『青天を衝け』脚本・大森美香がタイトルに込めた想い 「この人生を駆け抜けてほしい」

『青天を衝け』脚本・大森美香インタビュー

 約1年にわたり放送されてきたNHK大河ドラマ『青天を衝け』が、12月26日に最終回を迎える。坂本龍馬をはじめとした維新の英雄が登場しないなど、大胆な省略と視点を持って描かれた本作。脚本の執筆を終えた大森美香に本作に込めた思い、キャストたちの芝居の印象など、じっくりと話を聞いた。(編集部)

“偉人伝”ではなく“人間ドラマ”に

ーー『青天を衝け』では第12回までが「血洗島・青春編」として描かれましたが、栄一(吉沢亮)の幼少期から青年期にかけてまでを重点的に描いた理由を教えてください。
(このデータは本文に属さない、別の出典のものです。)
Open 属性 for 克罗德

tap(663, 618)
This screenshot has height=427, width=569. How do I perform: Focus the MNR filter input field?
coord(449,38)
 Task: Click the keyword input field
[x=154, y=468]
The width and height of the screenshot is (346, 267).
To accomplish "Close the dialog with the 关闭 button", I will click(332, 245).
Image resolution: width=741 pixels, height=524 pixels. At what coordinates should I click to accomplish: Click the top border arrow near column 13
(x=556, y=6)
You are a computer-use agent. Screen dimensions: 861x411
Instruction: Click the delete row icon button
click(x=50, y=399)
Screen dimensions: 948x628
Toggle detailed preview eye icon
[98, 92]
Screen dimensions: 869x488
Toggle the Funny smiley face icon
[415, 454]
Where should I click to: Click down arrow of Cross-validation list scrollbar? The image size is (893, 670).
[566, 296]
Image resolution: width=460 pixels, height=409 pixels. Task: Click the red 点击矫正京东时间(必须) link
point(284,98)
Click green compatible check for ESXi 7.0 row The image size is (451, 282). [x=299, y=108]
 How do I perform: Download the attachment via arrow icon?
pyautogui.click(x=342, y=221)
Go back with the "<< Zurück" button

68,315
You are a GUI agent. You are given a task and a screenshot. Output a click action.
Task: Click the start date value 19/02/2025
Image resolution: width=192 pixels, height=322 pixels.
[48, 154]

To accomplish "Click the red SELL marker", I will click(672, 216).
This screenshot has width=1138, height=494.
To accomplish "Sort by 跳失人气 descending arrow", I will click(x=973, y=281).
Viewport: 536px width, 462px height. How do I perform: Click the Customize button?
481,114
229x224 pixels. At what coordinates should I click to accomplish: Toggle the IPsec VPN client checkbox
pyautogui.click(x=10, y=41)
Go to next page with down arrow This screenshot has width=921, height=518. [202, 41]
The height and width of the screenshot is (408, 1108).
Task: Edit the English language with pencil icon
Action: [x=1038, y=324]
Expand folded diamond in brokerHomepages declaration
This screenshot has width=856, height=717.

大森美香(以下、大森):私は渋沢栄一さんの人生は、パッと聞くとなんだか分かりにくい人だと感じていました。もともとお百姓さんの出身で商いをしていたところから、なぜ尊王攘夷の志士になったのか、そこから一橋家の家臣になり、さらに幕臣になってパリへ行き、それが帰国後は敵方であった新政府に入って活躍することになり、そこからさらに実業家へ……どういったメンタルでそういう変遷になったのか、なかなか共感しづらいのではないかと。そこをちゃんと調べてみると、彼の根っこにはお父さん(市郎右衛門/小林薫)の厳しくも温かな眼差しだったり、お母さん(ゑい/和久井映見)の大きな愛情があって、子供の頃から実際に商売をし、いとこたちと論語や世界を学び、「今の日本をどうにかしたい」という強い思いが確かにあった。手段や立場は違ってもその想いは決して変わっていない。変遷の中にあるその一本の筋からきっちり描かないと、栄一さんという方の精神的な部分の魅力は見えてこないなと思ったんです。また、育った時代背景は慶喜(草なぎ剛)さんパートを並列で描くことで見えてくるようにしようと思いました。血洗島の風景や家族が魅力的だったので、その頃の栄一さんのお話ももっと書きたかったんですけどね(笑)。青春期も、壮年期も、本当はどれももっと(笑)。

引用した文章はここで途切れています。